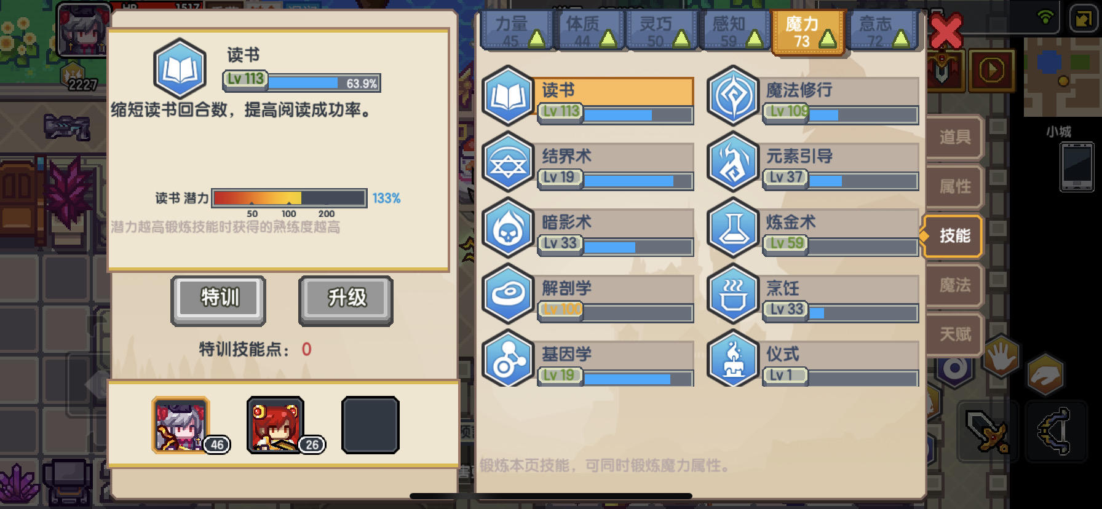Open the 感知 attribute tab
This screenshot has width=1102, height=509.
click(x=735, y=31)
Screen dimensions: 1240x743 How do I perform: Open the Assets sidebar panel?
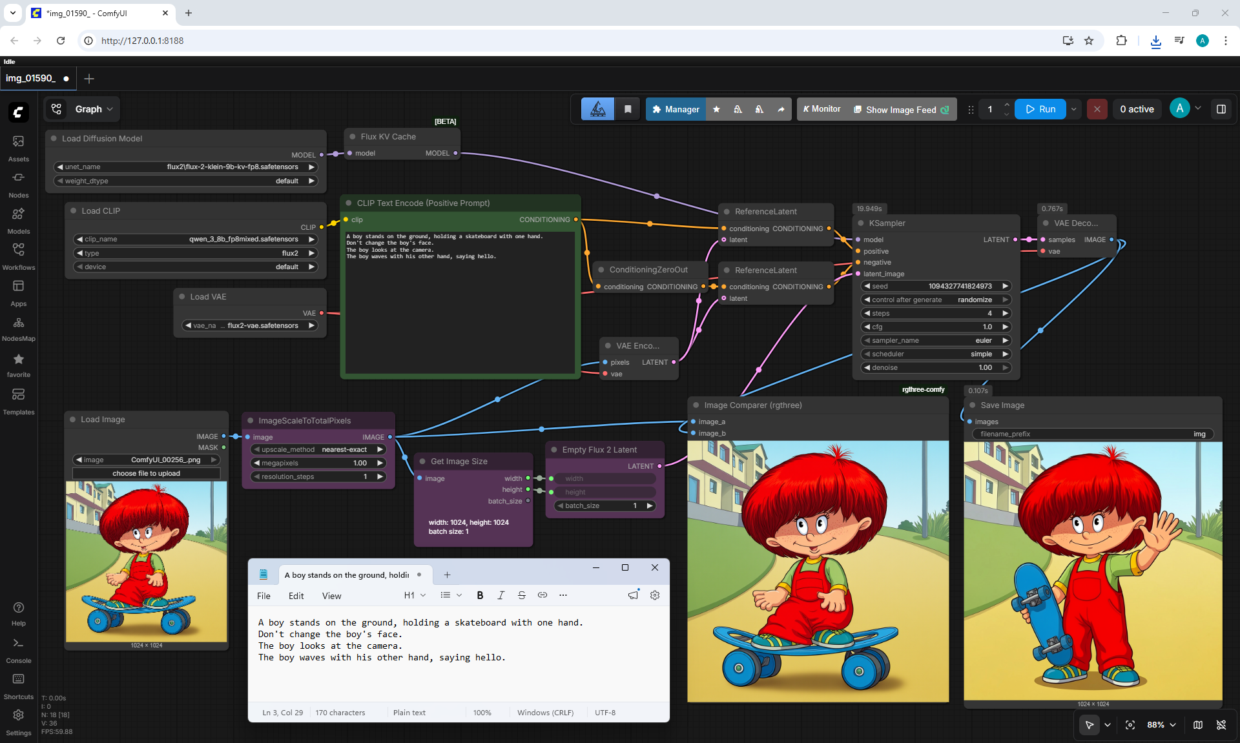[x=18, y=148]
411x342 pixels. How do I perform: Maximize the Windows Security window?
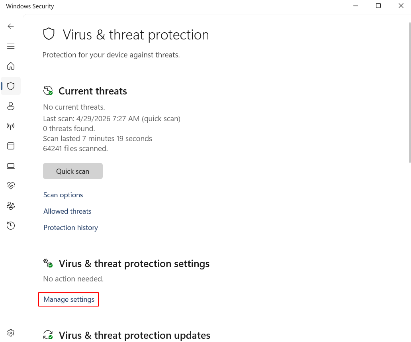coord(378,6)
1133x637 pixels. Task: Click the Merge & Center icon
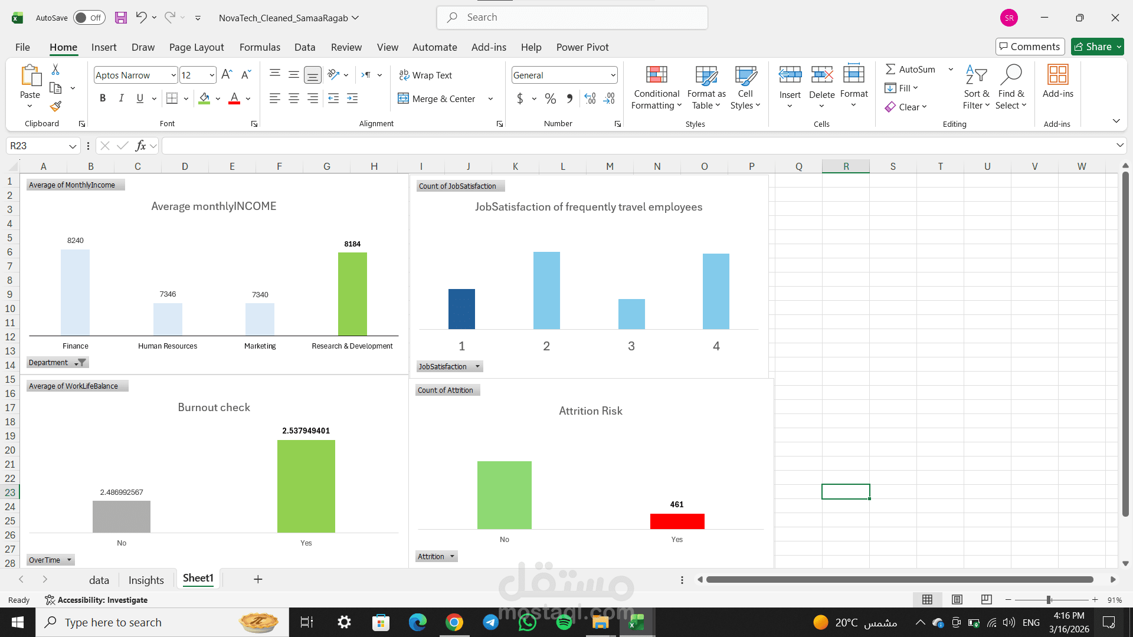403,98
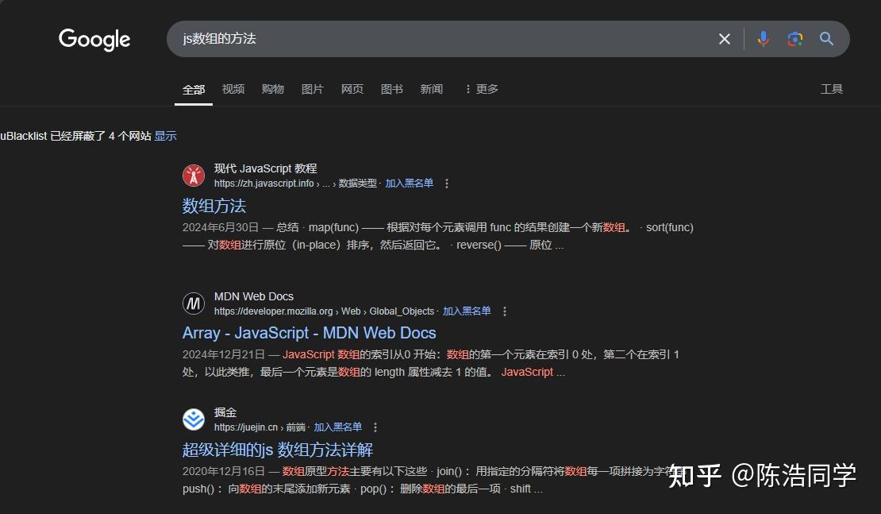Click inside the search input field
This screenshot has width=881, height=514.
(437, 38)
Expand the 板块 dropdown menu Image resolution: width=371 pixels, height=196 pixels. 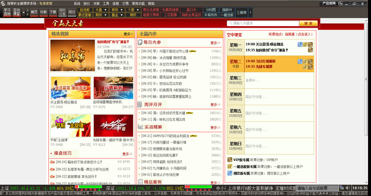117,10
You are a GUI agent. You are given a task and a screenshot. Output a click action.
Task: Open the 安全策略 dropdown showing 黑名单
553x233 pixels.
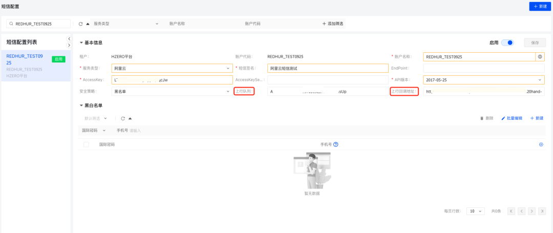[x=172, y=91]
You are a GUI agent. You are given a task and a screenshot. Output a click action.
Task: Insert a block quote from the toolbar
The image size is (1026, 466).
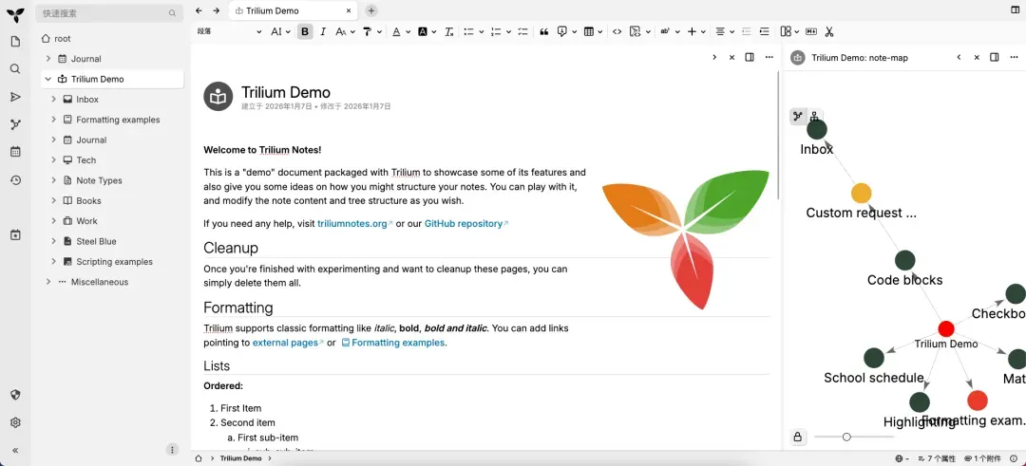point(544,31)
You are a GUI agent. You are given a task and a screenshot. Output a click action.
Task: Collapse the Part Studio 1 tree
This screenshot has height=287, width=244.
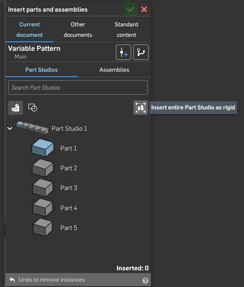(x=10, y=128)
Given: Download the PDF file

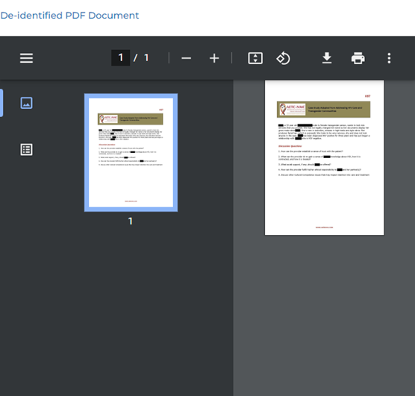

──────────

• [Problem description]: List each line of the material above that contains the word "perform".

• [Full output]:
Screen dimensions: 1240x743 How do I perform: Open the Assets sidebar panel?
411x342 pixels. How do I perform: Maximize the Windows Security window?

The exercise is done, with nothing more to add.